Affine inequalities do not need to hold with strict inequality.
In a sense, this is the strongest constraint qualification.

**Slater’s theorem**: If a convex optimization problem meets Slater’s condition, it has strong duality.
When the constraints are all linear equalities and inequalities, and $\text{dom} f_0$ is open, Slater's condition holds if the problem is feasible.

The **tangent cone** for an optimization problem at a feasible point is the cone generated by all the feasible directions from that point:
$T(x) = \{d~|~\exists {x^k} \subseteq \Omega, {t_k} \to 0+ : x^k \to x, \frac{x^k−x}{t_k} \to d \}$.

The **linearizing cone** for an optimization problem at a feasible point is the cone generated by all the linearized feasible directions from that point.
Linearized feasible directions are the feasible directions from a point when all constraints are linearized:
$L(x) = \{d~|~\langle \nabla f_i(x) \mathbf{1}(f_i(x)=0), d\rangle \le 0, \langle \nabla h_j(x), d\rangle = 0 \}$.

Tangent cones are closed cones; linearizing cone are polyhedral cones.
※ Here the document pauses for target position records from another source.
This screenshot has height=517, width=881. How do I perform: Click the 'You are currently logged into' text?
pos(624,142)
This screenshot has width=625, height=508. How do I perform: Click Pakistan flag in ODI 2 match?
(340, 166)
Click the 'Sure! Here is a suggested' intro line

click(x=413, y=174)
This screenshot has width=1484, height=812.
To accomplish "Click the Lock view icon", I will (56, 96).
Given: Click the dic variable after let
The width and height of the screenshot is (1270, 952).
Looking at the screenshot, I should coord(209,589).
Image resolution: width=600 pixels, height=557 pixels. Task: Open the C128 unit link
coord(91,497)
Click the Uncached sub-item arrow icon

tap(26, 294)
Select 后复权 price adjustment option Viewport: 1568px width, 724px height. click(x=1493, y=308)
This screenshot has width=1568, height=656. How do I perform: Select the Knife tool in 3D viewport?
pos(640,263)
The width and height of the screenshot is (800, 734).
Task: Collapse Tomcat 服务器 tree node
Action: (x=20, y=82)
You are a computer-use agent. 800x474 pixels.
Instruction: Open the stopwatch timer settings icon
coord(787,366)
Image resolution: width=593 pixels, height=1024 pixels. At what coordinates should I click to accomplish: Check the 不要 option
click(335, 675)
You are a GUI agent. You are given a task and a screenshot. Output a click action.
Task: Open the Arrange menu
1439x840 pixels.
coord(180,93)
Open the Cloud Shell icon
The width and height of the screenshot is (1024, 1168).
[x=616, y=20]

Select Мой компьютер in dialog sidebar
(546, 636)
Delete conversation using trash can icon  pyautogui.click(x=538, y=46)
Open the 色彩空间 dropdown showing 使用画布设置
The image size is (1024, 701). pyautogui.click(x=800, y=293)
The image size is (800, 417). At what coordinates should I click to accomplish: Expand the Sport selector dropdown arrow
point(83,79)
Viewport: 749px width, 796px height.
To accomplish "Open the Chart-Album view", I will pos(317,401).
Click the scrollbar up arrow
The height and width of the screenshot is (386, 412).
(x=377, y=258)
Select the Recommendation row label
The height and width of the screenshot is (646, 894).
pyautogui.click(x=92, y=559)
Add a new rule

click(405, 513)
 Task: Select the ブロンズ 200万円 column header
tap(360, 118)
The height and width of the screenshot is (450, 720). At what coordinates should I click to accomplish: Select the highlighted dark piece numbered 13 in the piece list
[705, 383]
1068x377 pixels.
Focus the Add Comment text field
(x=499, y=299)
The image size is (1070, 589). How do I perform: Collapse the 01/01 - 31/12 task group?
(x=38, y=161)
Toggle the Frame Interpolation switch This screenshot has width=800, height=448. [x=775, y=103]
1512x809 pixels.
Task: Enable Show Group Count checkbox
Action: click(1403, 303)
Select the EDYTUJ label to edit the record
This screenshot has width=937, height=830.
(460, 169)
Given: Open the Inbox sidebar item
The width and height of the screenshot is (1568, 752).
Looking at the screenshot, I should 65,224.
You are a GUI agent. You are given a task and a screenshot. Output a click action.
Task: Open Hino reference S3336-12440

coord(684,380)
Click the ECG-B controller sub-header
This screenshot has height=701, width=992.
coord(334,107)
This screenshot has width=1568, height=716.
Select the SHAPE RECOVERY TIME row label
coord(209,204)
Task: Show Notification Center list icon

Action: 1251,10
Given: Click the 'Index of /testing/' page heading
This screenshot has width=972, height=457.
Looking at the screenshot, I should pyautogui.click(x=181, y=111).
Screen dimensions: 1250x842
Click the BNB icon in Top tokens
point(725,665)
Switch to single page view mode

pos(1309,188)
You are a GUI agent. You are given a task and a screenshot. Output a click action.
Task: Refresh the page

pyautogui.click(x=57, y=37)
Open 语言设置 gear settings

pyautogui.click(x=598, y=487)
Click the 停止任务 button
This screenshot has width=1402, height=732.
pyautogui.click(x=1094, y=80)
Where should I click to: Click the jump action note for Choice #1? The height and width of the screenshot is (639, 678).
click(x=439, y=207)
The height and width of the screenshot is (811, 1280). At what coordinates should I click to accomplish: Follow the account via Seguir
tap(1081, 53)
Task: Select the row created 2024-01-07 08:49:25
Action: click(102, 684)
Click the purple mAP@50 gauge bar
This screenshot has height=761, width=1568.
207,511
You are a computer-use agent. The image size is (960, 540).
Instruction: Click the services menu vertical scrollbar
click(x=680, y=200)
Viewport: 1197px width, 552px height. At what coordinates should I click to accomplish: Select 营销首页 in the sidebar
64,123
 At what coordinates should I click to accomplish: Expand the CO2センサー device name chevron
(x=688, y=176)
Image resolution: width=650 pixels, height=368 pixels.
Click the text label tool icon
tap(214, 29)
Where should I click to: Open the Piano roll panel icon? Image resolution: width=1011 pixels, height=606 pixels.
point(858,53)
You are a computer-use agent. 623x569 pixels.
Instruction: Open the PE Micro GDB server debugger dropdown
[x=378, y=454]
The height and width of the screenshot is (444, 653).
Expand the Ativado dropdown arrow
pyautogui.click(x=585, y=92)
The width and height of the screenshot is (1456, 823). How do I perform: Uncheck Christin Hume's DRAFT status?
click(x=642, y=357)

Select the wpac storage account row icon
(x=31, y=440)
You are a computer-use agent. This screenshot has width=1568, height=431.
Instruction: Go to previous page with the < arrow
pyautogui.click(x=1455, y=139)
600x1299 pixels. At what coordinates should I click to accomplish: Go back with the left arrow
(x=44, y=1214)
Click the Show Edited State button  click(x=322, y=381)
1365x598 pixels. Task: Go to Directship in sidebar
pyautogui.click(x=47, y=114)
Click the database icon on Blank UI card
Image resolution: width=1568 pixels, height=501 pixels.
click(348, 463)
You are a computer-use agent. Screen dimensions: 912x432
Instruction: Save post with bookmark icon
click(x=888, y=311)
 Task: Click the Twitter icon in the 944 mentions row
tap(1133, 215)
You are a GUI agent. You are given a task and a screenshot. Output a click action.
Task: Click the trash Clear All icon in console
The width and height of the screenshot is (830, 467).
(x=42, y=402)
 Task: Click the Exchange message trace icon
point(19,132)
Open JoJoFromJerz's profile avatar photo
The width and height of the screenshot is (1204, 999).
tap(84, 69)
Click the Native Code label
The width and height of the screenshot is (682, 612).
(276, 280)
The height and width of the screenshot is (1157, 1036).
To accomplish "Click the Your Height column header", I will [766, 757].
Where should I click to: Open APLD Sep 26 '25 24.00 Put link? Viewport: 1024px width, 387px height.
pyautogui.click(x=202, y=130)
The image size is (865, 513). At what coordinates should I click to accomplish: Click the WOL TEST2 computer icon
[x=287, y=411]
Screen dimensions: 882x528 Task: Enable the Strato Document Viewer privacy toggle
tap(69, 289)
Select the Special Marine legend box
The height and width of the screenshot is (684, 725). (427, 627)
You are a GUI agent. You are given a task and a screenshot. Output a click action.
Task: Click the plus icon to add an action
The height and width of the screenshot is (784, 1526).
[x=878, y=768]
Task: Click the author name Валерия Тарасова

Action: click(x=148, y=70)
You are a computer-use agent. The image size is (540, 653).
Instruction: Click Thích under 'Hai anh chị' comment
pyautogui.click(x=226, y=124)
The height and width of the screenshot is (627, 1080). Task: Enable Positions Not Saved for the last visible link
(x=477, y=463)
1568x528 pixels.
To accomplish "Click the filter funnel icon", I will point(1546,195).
Tangent cone is a subset of linearizing cone: $T(x) \subseteq L(x)$.

**Guignard constraint qualification** (GCQ): The tangent cone and linearizing cone at a feasible point have the same dual cones: $T^* (x) = L^* (x)$. (Proved with Farka's lemma)
In a sense, this is the weakest constraint qualification.

When strong duality holds,
for any primal optimal point $x^*$ and any dual optimal point $(\lambda^* ,\nu^* )$,
**complementary slackness** holds: $\lambda_i^* f_i( x^* ) = 0$, $i = 1, \dots, m$.

**Saddle point condition**: For optimization problems with strong duality and differentiable (primal) objectives and constraints, the gradient of the Lagrangian at dual optimal points vanishes at primal optimal points: $\nabla_x L( x^* , \lambda^* , \nu^* ) = 0$.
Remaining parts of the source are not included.